Agreement to hold a National Reform Summit was dependent on the willingness to participate of a core group or organisations: the three largest business organisations, the ACTU, ACOSS and, with sustainable retirement incomes policy forming one of the four work streams, the two main seniors groups. Since any agreed reforms would affect future as well as current generations, the Australian Youth Affairs Council rounds out the core group of eight. It is this group that will negotiate and sign up to any summit statement.
No one pretends that this core group of summiteers represents the entire business community, all workers, every underprivileged person or all older and younger Australians; far from it. But it draws its membership from a broad cross-section of the community. Moreover, most of these organisations are familiar with dealing with each other, often out of the public gaze, as they have tried before, albeit with only modest success, to reach agreement on particular national policy issues.
Nor does anyone believe that the four summit work streams cover all the important national policy issues. Lifting productivity growth and workforce participation, tax reform, getting the budget right and designing a sustainable retirement incomes policy are vital to Australia’s future. But that is not to diminish the importance of climate change, our hospital system, road funding, Australia’s engagement with Asia or a host of other policy areas. Incorporating these myriad issues into a summit statement would be impractical. Indeed, inviting organisations and experts to speak on them would absorb most of the summit’s five hours of deliberations. Worse, inviting such representatives and telling them there is no time for them to speak would court disaster.
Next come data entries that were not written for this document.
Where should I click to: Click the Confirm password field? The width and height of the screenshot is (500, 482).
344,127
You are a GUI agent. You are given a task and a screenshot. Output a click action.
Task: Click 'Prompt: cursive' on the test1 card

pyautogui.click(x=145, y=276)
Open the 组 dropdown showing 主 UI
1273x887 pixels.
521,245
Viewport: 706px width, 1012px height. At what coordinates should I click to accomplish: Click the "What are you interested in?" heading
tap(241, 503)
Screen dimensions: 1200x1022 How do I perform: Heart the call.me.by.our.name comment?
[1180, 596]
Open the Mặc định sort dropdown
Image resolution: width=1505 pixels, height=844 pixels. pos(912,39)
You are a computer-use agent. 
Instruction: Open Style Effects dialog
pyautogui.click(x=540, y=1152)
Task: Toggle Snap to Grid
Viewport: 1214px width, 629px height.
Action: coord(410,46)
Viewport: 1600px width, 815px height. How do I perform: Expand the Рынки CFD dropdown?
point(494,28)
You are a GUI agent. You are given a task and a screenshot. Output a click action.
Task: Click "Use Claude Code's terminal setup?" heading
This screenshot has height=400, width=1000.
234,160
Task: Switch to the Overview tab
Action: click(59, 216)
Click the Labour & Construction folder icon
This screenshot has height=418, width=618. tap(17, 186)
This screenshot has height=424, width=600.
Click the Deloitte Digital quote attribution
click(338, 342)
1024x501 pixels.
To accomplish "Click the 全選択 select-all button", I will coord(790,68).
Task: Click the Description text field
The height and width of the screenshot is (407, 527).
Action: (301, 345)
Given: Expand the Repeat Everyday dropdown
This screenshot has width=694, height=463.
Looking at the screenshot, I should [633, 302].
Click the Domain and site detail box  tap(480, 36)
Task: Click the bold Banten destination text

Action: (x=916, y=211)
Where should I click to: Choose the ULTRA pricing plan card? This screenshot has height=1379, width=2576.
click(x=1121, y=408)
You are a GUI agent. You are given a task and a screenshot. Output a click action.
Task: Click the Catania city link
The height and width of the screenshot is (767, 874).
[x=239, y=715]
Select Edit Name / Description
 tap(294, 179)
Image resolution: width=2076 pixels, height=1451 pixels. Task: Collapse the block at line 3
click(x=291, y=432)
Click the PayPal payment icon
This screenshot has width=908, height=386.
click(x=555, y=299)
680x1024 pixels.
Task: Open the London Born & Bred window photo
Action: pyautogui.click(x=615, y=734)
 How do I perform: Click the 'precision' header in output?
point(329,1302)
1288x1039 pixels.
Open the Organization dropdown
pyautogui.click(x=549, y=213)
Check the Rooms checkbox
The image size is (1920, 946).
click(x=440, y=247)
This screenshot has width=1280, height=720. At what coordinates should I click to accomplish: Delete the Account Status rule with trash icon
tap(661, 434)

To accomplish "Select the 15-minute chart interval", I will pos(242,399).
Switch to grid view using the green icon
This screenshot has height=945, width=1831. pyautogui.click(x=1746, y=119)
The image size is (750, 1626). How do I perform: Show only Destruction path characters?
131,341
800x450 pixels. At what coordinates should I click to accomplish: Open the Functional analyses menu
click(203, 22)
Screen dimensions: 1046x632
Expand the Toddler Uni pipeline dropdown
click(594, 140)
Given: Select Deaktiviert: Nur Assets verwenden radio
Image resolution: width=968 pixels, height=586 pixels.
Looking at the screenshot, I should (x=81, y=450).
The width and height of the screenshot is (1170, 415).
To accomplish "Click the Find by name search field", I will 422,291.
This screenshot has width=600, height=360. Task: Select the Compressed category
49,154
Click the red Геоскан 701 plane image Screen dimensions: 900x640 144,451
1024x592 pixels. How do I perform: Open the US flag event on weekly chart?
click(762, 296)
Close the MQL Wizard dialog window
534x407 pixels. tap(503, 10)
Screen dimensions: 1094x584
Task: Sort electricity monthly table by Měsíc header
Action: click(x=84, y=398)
Achieving agreement of the core group to a summit statement is exceptionally ambitious. At this point no such agreement exists, only a willingness to talk and negotiate. A feel-good summit that included a large number of organisations and academics beyond the core group would not feel good for very long. Specific-interest organisations would legitimately complain that their interests were not incorporated into the summit statement.
Cynics have already remarked that this will be yet another talkfest. That criticism might legitimately apply to the Rudd government’s 2020 Summit but not to the Hawke government’s National Economic Summit of 1983 or the 1985 Tax Summit, which achieved a measure of community support for enduring economic reforms. In any event, the National Reform Summit is different: it has not been organised by or on behalf of any government.
Prioritising inclusiveness over outcomes would make the cynics right. A summit statement that tried to be all things to all people would end up being nothing to anyone. A mere statement of objectives and principles of reform would be a disappointing outcome. The summit statement needs to reflect enough agreement on enough specifics if it is genuinely to advance the cause of reform.
For those who cannot feasibly be included in the summit’s tight program the best outcome is a successful summit. Success begets success. There may be an appetite for further processes leading to further successes. But failure occasioned by taking on too may issues and too many delegates would destroy any chance of reaching common ground on a new reform program to achieve opportunity for all in a prosperous Australia.
Let’s prove the cynics wrong. And if those who are not included in the summit need a human sacrifice as retribution this columnist as a summit convenor is reluctantly available.
Craig Emerson is a convenor of the National Reform Summit and Adjunct Professor at Victoria University’s College of Business.